Unicef assesses doctors’ strike File picture

Paidamoyo Chipunza Senior Health Reporter
More than half of patients who visited the five referral health institutions during the month-long junior doctors strike found no doctor in attendance, a recent electronic survey carried out by the United Nations Children’s Fund has revealed.

The assessment, which was carried out under Unicef’s U-Report tool, sampled 4 170 respondents from which 1 418 reported having visited either Parirenyatwa Group of Hospitals (21,2 percent), Chitungwiza (14,7 percent), Harare (15,2 percent), Mpilo (39 percent) or United Bulawayo Central Hospitals (9,9 percent) in the past three weeks. Forty-three percent of those who were attended to by a doctor reported that the wait was too long before they received a service and a further 8,3 percent reported having been turned away. The majority of the patients visited the outpatients, maternity and emergency departments.

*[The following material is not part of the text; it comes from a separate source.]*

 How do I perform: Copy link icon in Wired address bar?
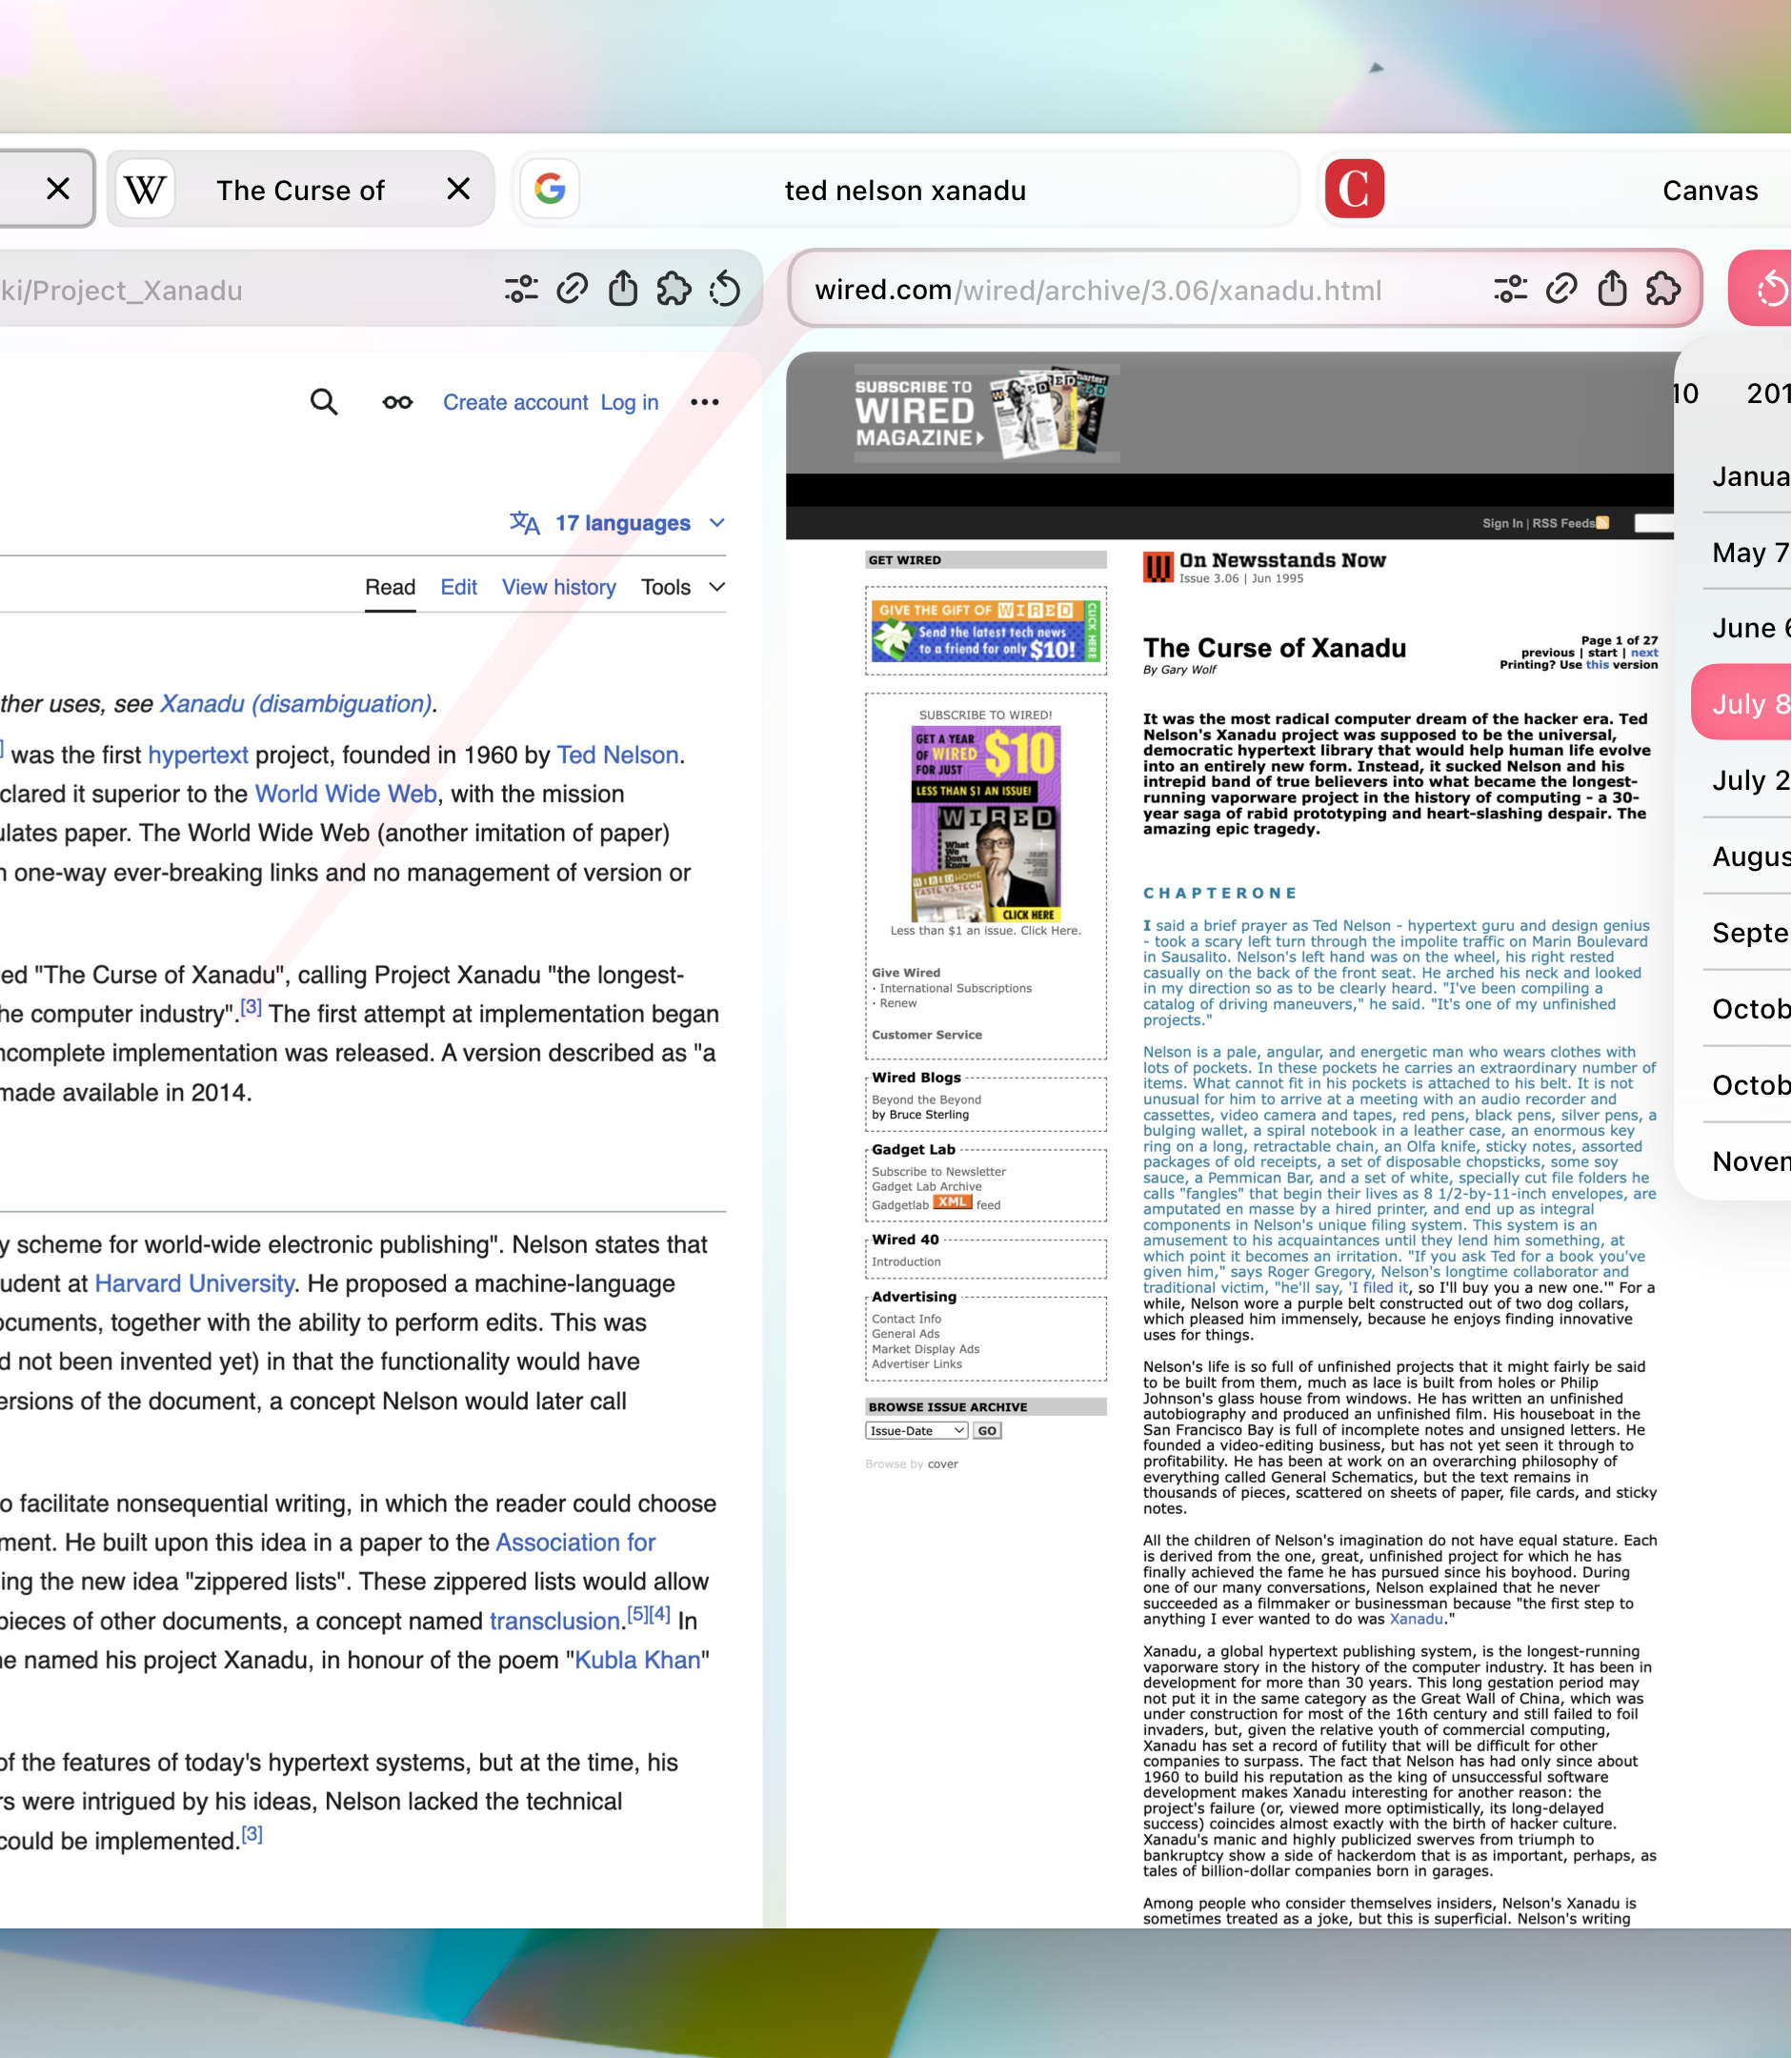[x=1560, y=290]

Unicef’s chief of health and nutrition Mr Nejmudin Kedir Bilal said the U-Report tool was an innovation to gather opinions, concerns, comments and feedback on health and social services.

He said health was one of Unicef’s major priorities particularly in areas of maternal, new born child and adolescent (young people) health through the Health Development Fund (HDF).

“What makes it (U-Report) unique is the fact that it helps to obtain the demand/user/client side of information for which there are no many instruments out there,” said Mr Bilal.

He said since Unicef manages the HDF, which is one of the major sources of funding for Zimbabwe’s health systems, it was also important for the Agency to obtain regular feedback from beneficiaries to enable it to monitor the performance of the health systems.